Geologists assess the flow properties of petroleum reservoirs by studying analogous, large-scale sedimentary outcrops. One method of obtaining geometric information of sedimentary architecture is to acquire ground-based photomosaics of well exposed outcrop sections which, when combined with conventional sedimentary logs, are interpreted both sedimentologically and stratigraphically. This technique can be used on outcrops with little rugosity to acquire quantitative geometric data from sections tens of metres thick (Arnot et al. 1997). However, large-scale planar exposures are uncommon and photo-geological interpretations can suffer from distortions and parallax effects. Additionally, interpreted measurements taken from 2-D exposures may be influenced by the size, shape and orientation of the exposure, rather than by the dimensions and shape of original geological features (Geehan and Underwood 1993).

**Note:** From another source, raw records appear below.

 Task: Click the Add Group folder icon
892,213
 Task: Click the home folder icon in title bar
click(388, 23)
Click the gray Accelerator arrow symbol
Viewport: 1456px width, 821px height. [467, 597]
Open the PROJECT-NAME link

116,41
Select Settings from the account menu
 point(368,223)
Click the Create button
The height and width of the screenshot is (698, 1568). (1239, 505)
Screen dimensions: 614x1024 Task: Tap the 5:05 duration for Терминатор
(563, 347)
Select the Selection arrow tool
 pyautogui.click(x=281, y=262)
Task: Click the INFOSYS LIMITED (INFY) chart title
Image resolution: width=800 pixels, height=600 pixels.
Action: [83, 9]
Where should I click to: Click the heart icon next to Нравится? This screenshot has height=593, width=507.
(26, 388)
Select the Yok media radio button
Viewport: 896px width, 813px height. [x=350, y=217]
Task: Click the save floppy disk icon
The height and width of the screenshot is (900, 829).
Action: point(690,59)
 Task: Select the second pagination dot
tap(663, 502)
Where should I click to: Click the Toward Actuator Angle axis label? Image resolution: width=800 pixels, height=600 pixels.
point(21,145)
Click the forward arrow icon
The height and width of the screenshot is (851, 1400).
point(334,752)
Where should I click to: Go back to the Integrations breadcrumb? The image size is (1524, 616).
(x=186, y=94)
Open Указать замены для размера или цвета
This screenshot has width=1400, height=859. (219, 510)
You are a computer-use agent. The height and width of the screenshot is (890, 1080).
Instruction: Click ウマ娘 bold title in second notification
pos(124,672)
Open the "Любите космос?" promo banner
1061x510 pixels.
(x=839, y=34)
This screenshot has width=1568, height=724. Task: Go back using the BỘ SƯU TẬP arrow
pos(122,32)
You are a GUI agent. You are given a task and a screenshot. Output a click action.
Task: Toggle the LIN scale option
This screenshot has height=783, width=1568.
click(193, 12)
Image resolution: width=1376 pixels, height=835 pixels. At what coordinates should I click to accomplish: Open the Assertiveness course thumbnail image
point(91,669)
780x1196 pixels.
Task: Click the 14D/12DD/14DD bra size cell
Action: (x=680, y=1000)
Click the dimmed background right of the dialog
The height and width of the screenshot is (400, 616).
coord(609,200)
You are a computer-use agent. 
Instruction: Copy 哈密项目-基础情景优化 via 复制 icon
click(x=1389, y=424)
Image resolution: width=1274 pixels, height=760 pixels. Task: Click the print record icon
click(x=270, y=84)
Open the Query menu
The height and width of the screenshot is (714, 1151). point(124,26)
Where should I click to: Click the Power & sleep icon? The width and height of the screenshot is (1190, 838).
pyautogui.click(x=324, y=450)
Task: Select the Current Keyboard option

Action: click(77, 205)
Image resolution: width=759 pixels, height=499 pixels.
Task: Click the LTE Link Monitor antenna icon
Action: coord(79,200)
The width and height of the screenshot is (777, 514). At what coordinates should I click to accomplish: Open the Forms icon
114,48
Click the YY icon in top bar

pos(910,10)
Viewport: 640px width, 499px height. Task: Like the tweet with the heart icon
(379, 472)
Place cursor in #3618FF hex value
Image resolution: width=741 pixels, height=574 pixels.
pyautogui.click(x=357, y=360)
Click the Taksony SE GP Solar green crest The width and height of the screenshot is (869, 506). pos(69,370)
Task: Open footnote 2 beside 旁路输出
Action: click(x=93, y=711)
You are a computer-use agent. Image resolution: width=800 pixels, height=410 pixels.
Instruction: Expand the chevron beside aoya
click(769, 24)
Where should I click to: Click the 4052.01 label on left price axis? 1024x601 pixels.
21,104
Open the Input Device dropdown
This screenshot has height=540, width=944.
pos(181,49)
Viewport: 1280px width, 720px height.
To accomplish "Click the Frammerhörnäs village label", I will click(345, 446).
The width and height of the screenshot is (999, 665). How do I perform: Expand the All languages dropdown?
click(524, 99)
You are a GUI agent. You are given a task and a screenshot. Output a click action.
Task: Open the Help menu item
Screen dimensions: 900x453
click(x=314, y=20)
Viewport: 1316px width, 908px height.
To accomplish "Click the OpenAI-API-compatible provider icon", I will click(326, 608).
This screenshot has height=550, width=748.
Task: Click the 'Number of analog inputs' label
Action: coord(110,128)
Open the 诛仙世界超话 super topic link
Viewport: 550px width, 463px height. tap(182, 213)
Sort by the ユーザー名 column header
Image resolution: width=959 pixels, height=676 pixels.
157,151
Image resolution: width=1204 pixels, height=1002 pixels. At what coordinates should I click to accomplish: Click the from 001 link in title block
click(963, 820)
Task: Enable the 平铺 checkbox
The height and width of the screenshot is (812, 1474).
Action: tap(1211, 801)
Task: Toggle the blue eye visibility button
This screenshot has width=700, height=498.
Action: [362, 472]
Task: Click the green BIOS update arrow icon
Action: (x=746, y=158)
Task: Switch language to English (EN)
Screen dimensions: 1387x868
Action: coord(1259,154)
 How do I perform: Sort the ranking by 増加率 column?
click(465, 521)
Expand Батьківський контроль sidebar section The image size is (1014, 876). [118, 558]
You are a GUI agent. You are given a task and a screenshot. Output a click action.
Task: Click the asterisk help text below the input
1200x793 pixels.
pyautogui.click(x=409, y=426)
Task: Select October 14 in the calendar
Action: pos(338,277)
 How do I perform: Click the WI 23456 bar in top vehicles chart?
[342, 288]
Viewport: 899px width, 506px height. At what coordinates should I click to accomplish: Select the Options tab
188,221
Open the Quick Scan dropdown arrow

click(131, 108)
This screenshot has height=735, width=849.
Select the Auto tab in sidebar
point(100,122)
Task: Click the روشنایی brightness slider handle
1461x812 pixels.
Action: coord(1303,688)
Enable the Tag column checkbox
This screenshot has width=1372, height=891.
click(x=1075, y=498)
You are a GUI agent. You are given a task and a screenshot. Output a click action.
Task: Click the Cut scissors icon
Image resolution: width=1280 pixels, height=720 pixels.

Comparison studies generating synthetic seismic sections from 2-D photomosaic interpretations show the difficulty in resolving sedimentary bodies from seismic data in enough detail for successful characterisation (Figure 1).

Figure 1. Sand-rich turbidite channels

Sand-rich turbidite channels

Exceptionally well exposed, sand-rich turbidite channels of the Upper Campodarbe Group, at Ainsa II, Southern Pyrenees, Spain have been interpreted and 2-D synthetic seismic sections have been constructed, with parameters honouring Tertiary reservoir rock properties in the UKCS. Seismic central frequency was set at 52 Hz.